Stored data
= = =
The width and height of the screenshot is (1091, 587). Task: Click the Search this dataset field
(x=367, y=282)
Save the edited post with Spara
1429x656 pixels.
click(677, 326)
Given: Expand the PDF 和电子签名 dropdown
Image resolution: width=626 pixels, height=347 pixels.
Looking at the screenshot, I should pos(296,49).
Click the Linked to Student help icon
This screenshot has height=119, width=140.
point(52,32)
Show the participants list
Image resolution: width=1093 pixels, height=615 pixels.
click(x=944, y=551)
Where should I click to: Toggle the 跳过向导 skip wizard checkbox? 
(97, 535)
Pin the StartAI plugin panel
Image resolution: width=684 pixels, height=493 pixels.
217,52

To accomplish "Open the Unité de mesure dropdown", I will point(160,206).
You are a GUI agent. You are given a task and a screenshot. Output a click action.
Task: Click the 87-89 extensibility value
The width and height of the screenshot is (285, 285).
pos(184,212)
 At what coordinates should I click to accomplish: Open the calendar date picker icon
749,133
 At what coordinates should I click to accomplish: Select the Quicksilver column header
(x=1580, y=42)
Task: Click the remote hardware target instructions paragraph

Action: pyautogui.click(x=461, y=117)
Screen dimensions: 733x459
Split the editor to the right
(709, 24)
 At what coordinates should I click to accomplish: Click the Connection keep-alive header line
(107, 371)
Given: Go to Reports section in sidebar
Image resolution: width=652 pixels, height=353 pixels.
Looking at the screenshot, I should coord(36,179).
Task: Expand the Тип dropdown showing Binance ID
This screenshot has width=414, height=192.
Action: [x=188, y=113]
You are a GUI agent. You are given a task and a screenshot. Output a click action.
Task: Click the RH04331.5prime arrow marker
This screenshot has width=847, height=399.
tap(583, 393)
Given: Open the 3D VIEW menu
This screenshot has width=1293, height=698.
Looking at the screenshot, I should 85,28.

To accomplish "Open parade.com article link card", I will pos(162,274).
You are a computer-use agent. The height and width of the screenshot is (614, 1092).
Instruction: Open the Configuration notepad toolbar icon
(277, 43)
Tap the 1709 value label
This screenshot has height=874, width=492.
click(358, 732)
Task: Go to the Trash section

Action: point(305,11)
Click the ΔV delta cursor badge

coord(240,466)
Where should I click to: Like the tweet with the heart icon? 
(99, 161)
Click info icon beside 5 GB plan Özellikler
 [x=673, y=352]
= = =
What is expected:
Of all the lines in the records, how many have the word "Expand"? Write only the number.

Problem solution:
2